Action item: A line belongs in the answer if it contains "computer"; copy every such line from the entries below.
———
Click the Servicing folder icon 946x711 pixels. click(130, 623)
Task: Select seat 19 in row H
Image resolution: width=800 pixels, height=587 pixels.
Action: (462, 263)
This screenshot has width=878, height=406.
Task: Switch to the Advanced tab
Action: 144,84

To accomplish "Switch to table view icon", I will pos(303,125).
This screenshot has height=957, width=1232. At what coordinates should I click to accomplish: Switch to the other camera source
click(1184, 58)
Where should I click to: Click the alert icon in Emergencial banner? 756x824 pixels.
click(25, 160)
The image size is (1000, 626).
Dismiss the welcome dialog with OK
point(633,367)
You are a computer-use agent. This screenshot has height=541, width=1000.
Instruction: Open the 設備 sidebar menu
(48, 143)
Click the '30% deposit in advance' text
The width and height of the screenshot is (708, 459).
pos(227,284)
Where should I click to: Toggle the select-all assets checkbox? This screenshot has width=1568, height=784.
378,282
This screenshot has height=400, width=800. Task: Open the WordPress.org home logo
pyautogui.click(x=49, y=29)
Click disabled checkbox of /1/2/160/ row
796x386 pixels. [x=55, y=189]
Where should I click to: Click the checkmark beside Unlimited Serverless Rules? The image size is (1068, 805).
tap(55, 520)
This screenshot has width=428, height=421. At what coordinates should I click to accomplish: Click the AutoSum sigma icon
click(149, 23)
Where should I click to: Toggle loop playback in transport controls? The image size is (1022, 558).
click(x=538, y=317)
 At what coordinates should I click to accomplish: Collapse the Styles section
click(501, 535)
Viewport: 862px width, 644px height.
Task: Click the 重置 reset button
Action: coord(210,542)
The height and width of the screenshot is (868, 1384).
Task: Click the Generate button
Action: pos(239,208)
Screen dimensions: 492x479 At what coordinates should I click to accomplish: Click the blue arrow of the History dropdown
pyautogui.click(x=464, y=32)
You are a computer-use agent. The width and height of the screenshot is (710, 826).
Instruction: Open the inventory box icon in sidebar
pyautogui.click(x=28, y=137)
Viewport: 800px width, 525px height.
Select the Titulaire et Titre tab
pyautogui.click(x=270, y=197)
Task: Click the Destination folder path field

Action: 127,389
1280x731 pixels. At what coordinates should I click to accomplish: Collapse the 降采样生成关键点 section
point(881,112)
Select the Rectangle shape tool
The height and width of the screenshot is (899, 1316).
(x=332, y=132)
———
Exercise solution:
You are a computer-use agent. This screenshot has height=541, width=1000.
You are a computer-use agent. The width and height of the screenshot is (710, 826).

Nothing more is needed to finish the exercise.